Problem 1: In the passage about the tuxedo cat Rorschach, what did the writer first think had brought on Rory's initial Halloween tantrum?

Not long ago, I broke the silence and outed my troubled tuxedo cat Rorschach as a sufferer of Black Cat Stress Disorder (BCSD). In case you’re not familiar, BCSD is a condition in which black cats, including partially black cats, experience feelings of sadness or anger around Halloween-time as a result of the black cat’s turbulent history with the spooky holiday. After years of negative portrayals and unflattering superstitions, raven-haired kitties everywhere are coping the best they can with feelings of shame, inadequacy, and resentment as October 31st rapidly approaches.

Screen Shot 2013-10-18 at 5.10.14 AMThis is Rory’s second Halloween, but it’s the first year he’s had any BCSD-related episodes. You may have read that he destroyed a decorative stryofoam pumpkin, knocked over some tabletop gravestones, took a miniature corpse figurine hostage, and tore down the curtains in a fit of Halloween hatred. I thought the culprit for this initial tantrum was brought on by the movie Hocus Pocus, but it appears I was wrong. Evidently, the pain Rory’s manifesting runs a lot deeper than I’d thought, and his most recent outbursts have become troubling and violent.

We had affixed an innocent skeleton gel cling to one of the front windows. The skeleton was a young decoration, less than a year old and filled with promise and stickiness. He could have easily been with us for one or two more Halloweens. When we took him out of the Halloween box, his expressionless skull seemed to twinkle subtly in the iridescence of the living room lamp as I freed him from his wax paper chains of preservation and pressed him against the cool glass. Stuck to the window and highlighted by the soft glow of purple lights, he silently haunted everyone who passed by, baring not only his fragile bones, but his unbreakable Halloween spirit… Until Rory took all of that away.

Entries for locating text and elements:
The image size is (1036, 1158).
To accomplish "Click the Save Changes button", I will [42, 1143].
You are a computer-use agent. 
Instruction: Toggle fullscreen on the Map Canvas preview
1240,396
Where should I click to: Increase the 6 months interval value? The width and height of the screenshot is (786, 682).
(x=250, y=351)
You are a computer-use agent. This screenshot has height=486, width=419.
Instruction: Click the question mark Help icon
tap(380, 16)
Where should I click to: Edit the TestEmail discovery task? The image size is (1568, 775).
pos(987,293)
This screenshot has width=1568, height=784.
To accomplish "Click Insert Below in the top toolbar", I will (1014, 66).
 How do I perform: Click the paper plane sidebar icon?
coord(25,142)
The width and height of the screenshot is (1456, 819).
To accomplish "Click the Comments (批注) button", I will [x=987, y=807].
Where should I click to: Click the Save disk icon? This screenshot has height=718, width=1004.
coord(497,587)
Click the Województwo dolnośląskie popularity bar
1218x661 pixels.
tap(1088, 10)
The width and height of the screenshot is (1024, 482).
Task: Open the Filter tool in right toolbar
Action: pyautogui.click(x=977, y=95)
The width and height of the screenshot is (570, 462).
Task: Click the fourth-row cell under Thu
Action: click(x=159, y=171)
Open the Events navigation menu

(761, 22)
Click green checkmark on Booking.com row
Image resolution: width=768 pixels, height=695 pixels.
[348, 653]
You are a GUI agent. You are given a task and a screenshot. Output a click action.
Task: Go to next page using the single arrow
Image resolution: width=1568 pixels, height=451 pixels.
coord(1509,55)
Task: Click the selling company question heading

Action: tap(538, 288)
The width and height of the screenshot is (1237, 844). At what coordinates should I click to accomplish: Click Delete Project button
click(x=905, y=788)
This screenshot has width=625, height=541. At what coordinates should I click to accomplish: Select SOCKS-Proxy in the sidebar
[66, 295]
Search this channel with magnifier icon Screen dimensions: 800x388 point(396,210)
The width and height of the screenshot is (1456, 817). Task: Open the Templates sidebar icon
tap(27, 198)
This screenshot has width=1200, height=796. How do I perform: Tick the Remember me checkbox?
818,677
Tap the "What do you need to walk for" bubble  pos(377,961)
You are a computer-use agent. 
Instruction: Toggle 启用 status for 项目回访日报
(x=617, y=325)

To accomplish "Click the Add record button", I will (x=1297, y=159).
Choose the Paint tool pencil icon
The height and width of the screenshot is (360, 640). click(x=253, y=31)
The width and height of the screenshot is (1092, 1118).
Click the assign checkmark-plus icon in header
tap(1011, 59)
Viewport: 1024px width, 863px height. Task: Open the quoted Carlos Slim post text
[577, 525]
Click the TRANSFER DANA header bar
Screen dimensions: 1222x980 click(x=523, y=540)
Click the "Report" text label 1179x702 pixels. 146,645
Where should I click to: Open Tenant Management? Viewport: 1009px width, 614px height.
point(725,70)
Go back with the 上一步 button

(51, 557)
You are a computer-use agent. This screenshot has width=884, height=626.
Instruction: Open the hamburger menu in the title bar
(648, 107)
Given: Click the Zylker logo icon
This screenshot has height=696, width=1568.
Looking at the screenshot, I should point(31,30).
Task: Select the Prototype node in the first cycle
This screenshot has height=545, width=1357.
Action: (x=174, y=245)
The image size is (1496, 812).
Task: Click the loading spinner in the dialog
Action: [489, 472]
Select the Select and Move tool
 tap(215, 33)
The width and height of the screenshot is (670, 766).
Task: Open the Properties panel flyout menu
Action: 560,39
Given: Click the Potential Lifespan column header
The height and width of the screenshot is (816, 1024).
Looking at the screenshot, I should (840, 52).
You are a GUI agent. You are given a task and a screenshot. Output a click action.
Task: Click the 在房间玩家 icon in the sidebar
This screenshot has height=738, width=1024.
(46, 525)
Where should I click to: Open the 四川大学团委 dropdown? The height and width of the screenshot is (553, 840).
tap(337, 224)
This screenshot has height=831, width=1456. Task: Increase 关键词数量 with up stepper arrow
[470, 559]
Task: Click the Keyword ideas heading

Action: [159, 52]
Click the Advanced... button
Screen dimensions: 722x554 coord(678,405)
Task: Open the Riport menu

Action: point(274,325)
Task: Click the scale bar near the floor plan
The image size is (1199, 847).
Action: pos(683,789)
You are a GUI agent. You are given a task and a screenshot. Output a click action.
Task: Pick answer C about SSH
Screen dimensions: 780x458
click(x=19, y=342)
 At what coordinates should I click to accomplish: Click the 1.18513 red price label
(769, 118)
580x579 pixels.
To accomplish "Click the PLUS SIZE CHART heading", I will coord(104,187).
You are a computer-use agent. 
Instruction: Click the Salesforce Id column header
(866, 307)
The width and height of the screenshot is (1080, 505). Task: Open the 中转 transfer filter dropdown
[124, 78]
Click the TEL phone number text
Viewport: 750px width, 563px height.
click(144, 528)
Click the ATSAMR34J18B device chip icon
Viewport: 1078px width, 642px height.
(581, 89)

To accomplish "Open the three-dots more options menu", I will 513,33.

Problem 2: Rescale the rows in the stretch from the line containing "Task: Click the scale bar near the floor plan" through the line containing "I will coord(104,187).". Reproduce every line, requests included, but multiply each coordinate in the answers by 2.6 and round to whole numbers, with halves going up.

Correct result 1: The movie Hocus Pocus.

Correct result 2:
Task: Click the scale bar near the floor plan
The image size is (1199, 847).
Action: pos(1776,2051)
You are a GUI agent. You are given a task and a screenshot. Output a click action.
Task: Pick answer C about SSH
Screen dimensions: 780x458
click(x=49, y=889)
 At what coordinates should I click to accomplish: Click the 1.18513 red price label
(1999, 307)
580x579 pixels.
To accomplish "Click the PLUS SIZE CHART heading", I will coord(270,486).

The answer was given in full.